Already claims are being made against the U.S. government. In July 1989, a court ruling ordered the federal government to pay $73 million in compensation to residents near the Fernald nuclear weapons plant in Ohio, on the grounds that property values had declined due to radioactive contamination from the plant. Similar instances of contamination are coming to light all over the United States, and it is becoming increasingly difficult for the government to defend its policy against concerned groups claiming vast amounts of compensation.
Two other pressing problems faced by the U.S. government are the dismantling of aging nuclear weapons facilities and the disposal of almost a half-century's worth of nuclear waste. According to estimates from the DOE, the cost of these operations alone would amount to $200 billion.
The Soviet Union has already been landed with an enormous bill for its nuclear development program. By the end of 1989 the Soviet government had spent over 9 billion rubles on cleaning up after the Chernobyl disaster alone. A member of the Supreme Soviet, Yuri Shcherbak, who has been studying the aftereffects of Chernobyl, has estimated that the total cost of the accident including material damage and the cleanup operations could come to as much as 250 billion rubles, roughly equivalent to Japan's government expenditure for the fiscal year 1990. Shcherbak's estimate does not include the damage caused to other nations in the region by the disaster.

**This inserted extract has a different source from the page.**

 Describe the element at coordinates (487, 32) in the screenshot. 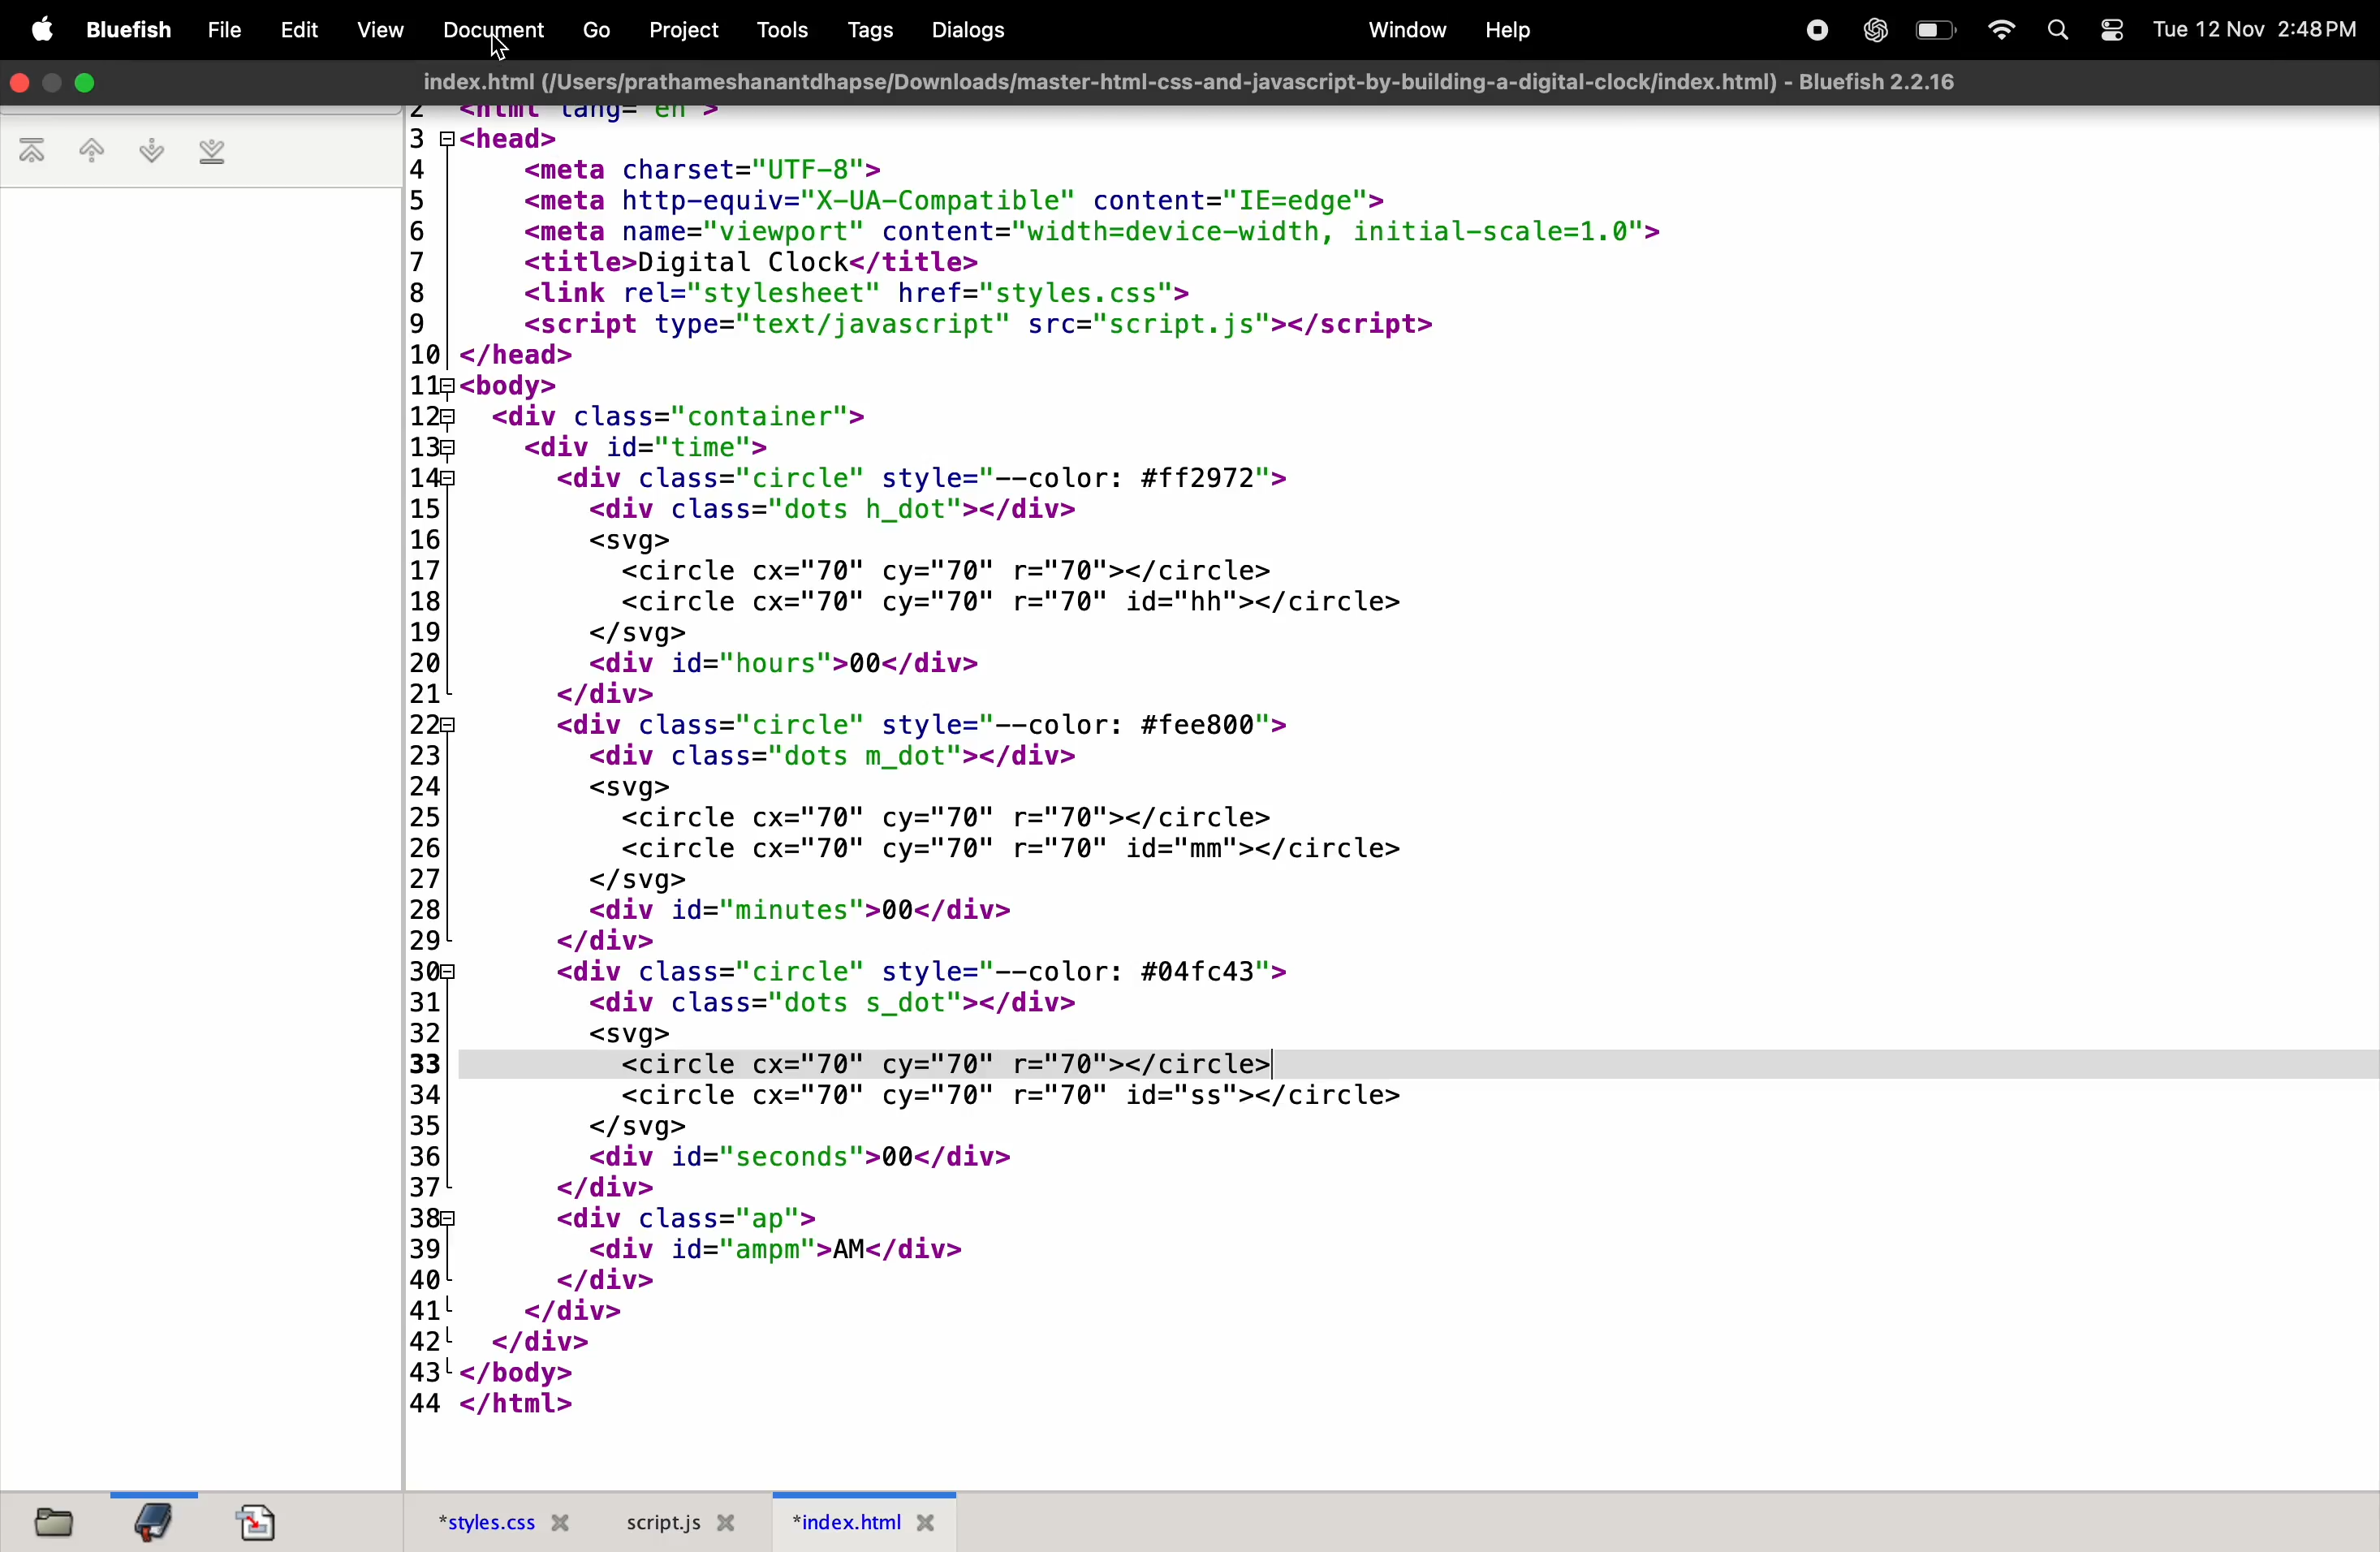

I see `document` at that location.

The British government is also facing charges of negligence and demands for compensation from those affected by their testing in Australia in the fifties and sixties, and before long France will be forced to count the cost of its nuclear testing policies in the South Pacific. Governments all over the world are beginning to pay the price for not encouraging more research into safer methods of harnessing the energy that nuclear scientists had succeeded in releasing from the atom. Unfortunately, the cost of negligent management is likely to place a heavy burden not only on the present generation but on our descendants well into the next century.